▶ [Work to be completed]
The answer must be an exact copy of the lines from the one with "Screen dimensions: 936x527" through the final line below, with no pictures and nothing else.
=-=-=
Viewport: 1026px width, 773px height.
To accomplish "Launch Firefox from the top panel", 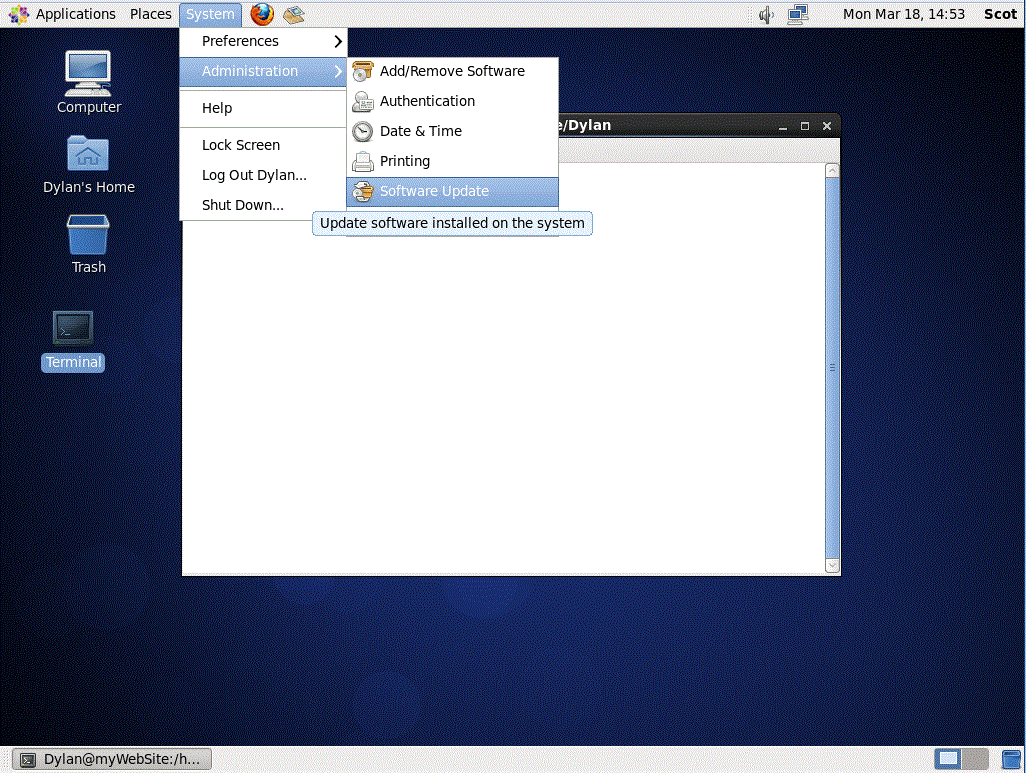I will click(261, 14).
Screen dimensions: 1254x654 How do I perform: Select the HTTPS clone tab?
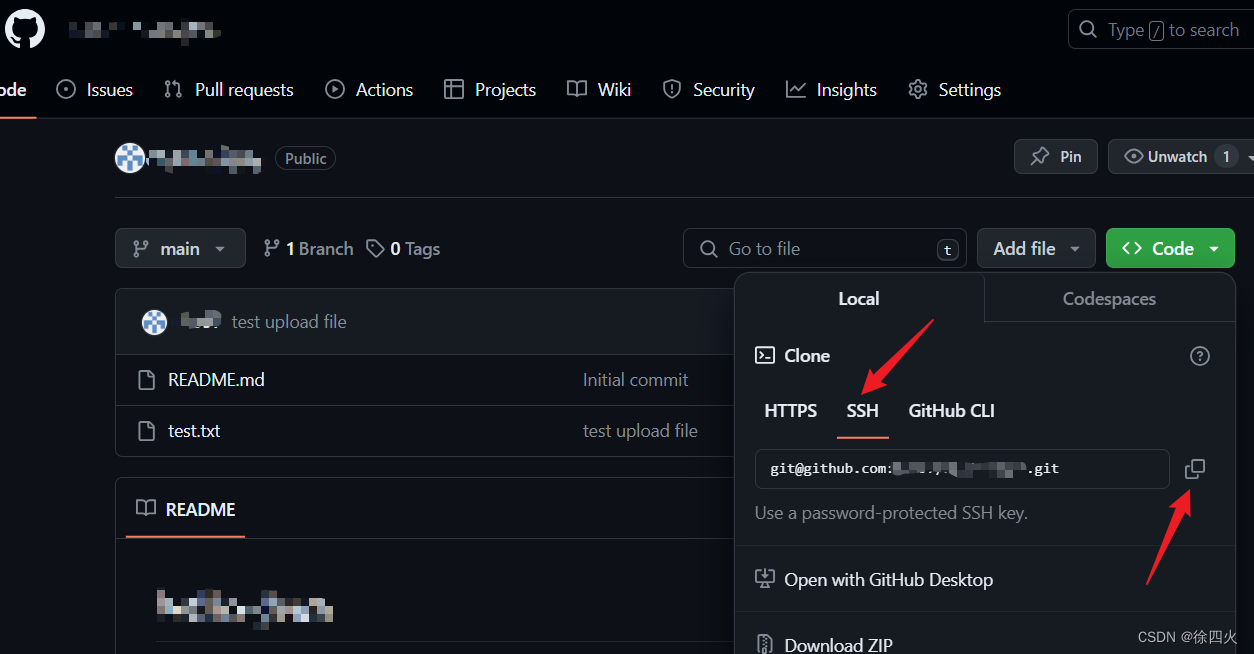(790, 410)
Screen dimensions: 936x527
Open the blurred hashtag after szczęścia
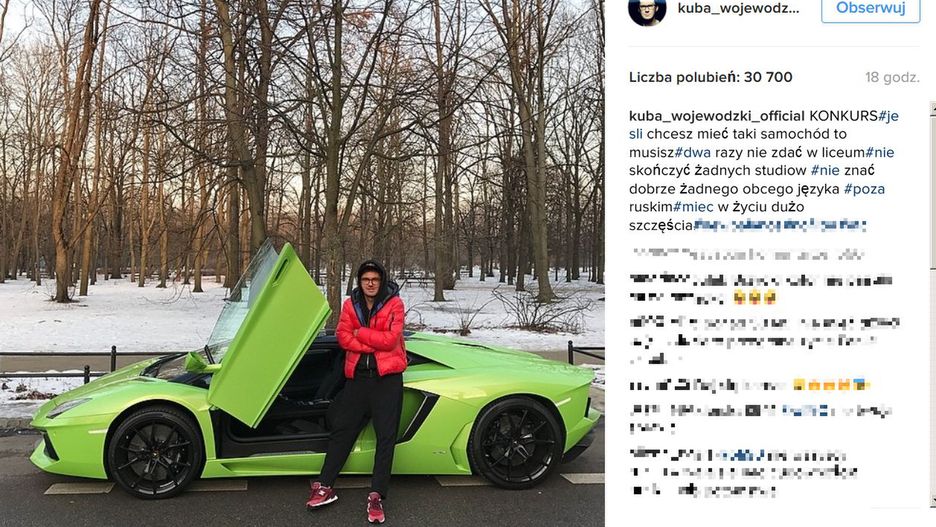point(780,226)
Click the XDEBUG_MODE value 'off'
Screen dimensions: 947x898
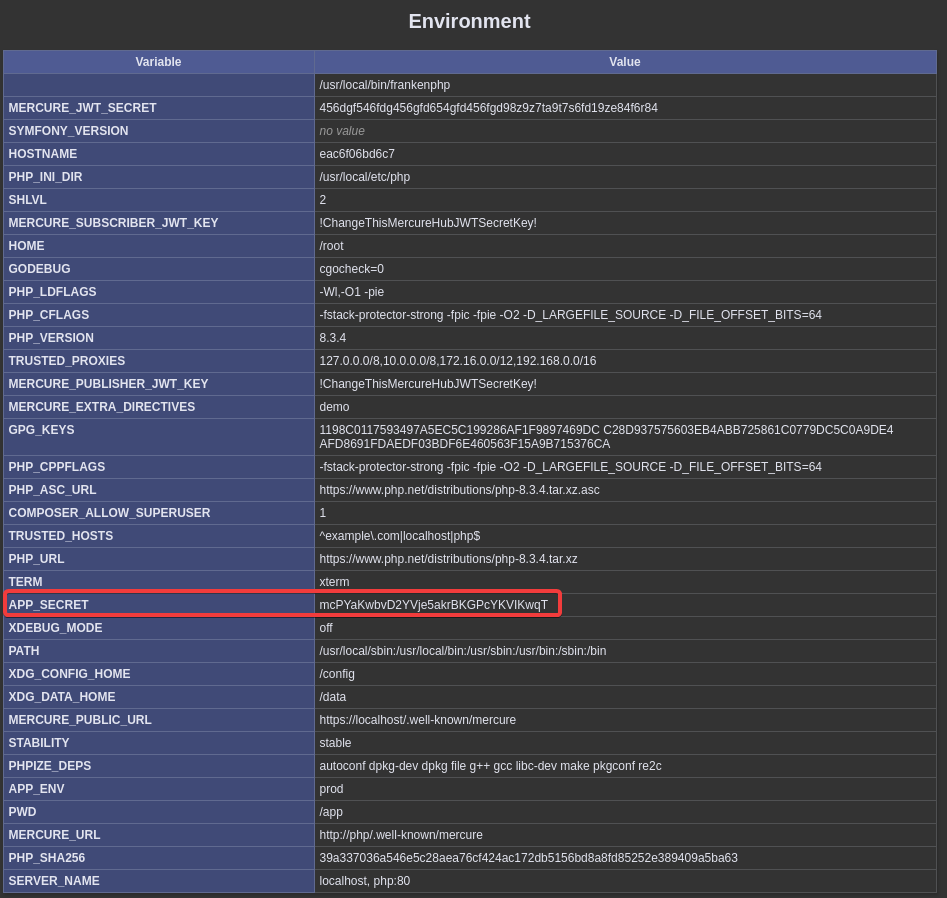point(326,628)
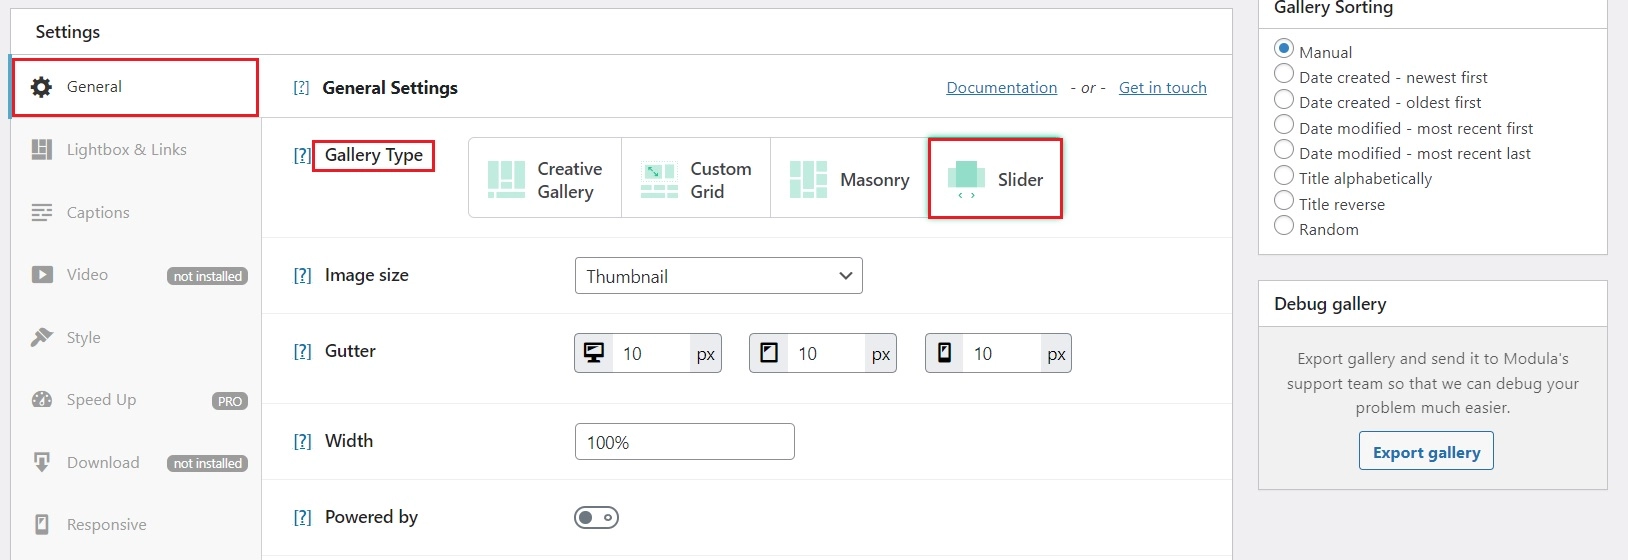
=-=-=
▶ [Output for this exercise]
Screen dimensions: 936x527
Open the blurred hashtag after szczęścia
point(780,226)
Click the XDEBUG_MODE value 'off'
Screen dimensions: 947x898
point(326,628)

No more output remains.